After a brief period of decline in the second half of the 1980s, Spanish unemployment was on the rise again until recently. The unemployment rate reached a staggering 24.2% in 1994 and stands in 1995 at 22.5%, a figure which represents more than twice the average unemployment rate in the European Union and almost three times the corresponding rate in the OECD. What is really striking is that at the beginning of the 1970s, unemployment was around 2% and that during the last economic expansion in the 1980s, with GDP growing over 5% and employment creation taking place at 4% per year, it never fell below the 16% mark. Although conclusions from Spanish labour market studies differ somewhat, they tend to share a common theme. Namely, the evidence suggests that one must allow for the role of persistence and, thus, for the history of the shocks, in explaining such high structural unemployment. Increasingly, therefore, attention has switched away from investigation of the original sources of the rise in unemployment, towards the question of how the effects of shocks are propagated over time.

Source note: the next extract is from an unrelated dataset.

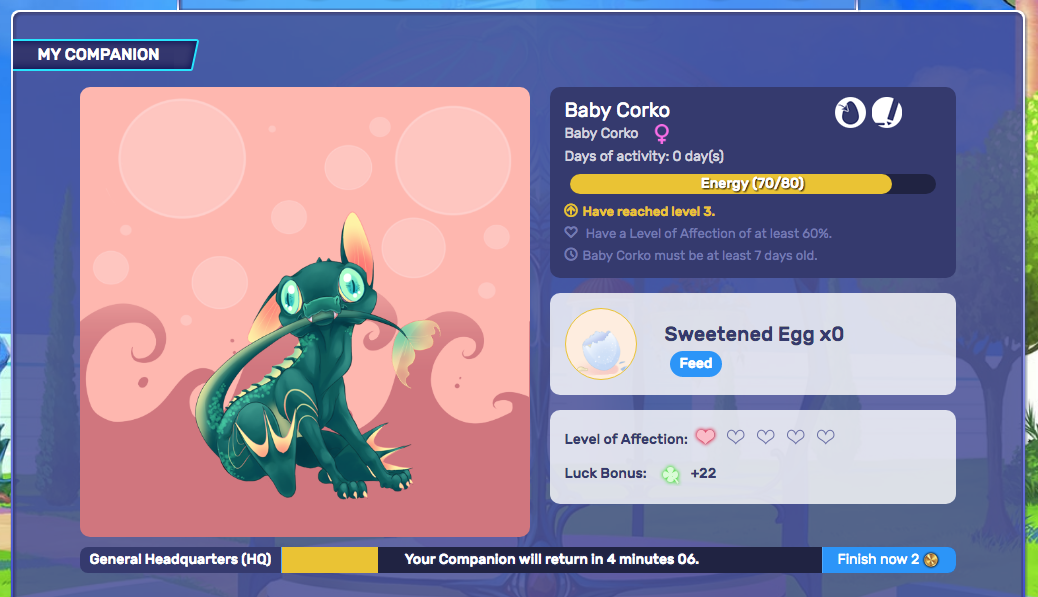Select the fifth empty affection heart
This screenshot has height=597, width=1038.
[826, 437]
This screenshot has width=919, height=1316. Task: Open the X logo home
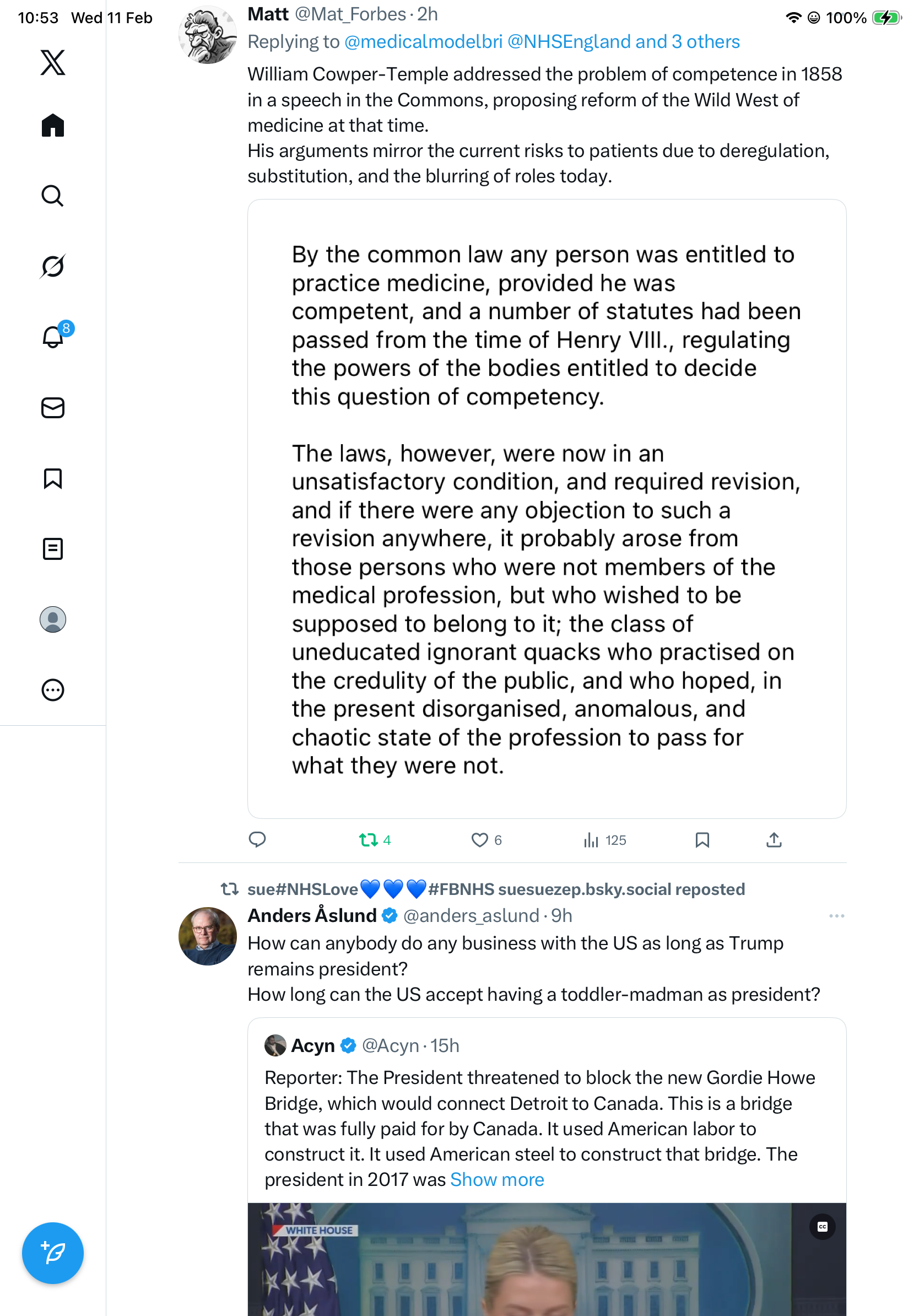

In Discussion Paper No. 1334, Research Fellow Juan Dolado and David López-Salido use long-run restrictions on a three-variable system containing output growth, real wage growth and the differenced unemployment rate, to isolate three `structural' shocks which drove business cycle fluctuations in Spain during 1970–94. These shocks are interpreted as aggregate demand, labour demand and labour supply disturbances in a framework where there is unit-root persistence in the unemployment rate. The basic finding is that disinflationary policies in an economy suffering from high persistence can become very costly in terms of unemployment, unless supply-side reforms, aimed at eliminating the sources of persistence, are implemented.